You know, I feel really bad for people in witness protection. Cause I think it would actually be impossible for me to give up ece, period.
In fact folks. I'm going through circuits withdrawal.
Part of me is internally dying right now at not being able to touch anything electrical. And it's so bad that I'm compensating for it by sending my boys an influx of memes. Lots of engineering memes...
And even though he doesn't qualify, I went crazy enough that I sent poor gremlin a buzzfeed article about engineering struggles.
Oh and I literally drew out one of the circuits methodologies on my whiteboard because why not?
You wanna talk about crazed, I don't know what to do without ece constantly on my mind. My poor circuits partner is feeling the same way too. Like why does waiting have to be so terrible?
I thought about pulling out a book called The Art of Linear Electronics today because I wanted to learn.
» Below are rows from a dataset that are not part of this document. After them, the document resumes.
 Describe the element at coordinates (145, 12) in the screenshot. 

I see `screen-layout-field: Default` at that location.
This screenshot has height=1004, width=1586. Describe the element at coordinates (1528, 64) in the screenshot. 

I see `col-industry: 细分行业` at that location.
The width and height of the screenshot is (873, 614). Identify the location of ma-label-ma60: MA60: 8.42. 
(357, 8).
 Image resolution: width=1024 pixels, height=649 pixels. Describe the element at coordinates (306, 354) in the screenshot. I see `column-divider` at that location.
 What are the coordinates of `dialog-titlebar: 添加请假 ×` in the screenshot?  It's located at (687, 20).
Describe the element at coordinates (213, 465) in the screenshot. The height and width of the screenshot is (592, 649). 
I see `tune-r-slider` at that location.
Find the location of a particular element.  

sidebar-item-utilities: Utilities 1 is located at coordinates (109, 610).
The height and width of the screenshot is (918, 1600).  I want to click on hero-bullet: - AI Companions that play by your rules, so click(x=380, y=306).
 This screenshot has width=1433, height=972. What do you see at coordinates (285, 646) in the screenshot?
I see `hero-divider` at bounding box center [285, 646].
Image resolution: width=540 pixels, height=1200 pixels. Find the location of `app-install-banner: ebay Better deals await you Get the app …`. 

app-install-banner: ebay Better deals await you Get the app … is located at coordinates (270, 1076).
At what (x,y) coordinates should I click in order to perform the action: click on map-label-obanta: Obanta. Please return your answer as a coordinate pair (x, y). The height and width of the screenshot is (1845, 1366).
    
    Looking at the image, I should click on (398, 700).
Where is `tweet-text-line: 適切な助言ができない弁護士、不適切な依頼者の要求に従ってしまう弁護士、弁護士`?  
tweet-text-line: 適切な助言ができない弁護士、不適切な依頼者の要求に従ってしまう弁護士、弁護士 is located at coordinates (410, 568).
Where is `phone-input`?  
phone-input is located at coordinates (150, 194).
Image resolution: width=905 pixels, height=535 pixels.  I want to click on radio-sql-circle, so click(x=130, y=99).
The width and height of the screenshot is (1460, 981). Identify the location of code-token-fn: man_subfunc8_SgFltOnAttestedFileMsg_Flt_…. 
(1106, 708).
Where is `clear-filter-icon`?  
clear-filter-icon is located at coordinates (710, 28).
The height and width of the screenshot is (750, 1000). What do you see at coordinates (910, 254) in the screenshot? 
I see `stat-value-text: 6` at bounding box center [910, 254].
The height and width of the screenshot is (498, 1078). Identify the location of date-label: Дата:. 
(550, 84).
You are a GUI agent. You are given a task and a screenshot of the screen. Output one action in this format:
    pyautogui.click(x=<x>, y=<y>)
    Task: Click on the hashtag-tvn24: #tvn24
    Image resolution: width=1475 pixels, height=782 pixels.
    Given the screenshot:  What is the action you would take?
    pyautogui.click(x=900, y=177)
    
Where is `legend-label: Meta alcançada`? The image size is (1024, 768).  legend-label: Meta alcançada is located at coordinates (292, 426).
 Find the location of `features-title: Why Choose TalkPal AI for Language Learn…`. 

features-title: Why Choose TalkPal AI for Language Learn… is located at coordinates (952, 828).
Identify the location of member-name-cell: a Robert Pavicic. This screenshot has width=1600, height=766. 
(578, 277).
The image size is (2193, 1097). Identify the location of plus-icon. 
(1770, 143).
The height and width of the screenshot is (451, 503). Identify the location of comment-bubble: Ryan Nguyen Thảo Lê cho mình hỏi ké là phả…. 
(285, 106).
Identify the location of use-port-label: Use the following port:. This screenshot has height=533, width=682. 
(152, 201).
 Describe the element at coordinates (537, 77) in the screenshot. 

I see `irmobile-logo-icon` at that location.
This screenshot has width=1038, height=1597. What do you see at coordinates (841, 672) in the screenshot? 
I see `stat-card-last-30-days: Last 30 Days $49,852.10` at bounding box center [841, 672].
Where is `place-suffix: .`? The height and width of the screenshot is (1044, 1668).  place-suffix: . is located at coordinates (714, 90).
What is this insanity? It's funny how that when I'm on break, I'm dying to get back to work? Maybe because a lot of ECE is social for me it's hard to distinguish things anymore. Like the majority of my friends are electrical engineers and we spend 20+ hours a week on our major so it's pretty much a full time job...
What is work life balance?
And does anyone have anything for me to read, for when I inevitably don't sleep tomorrow night? Or maybe to sedate my inner beast?
lol, I'm ready to do some electrical engineering and see my boys.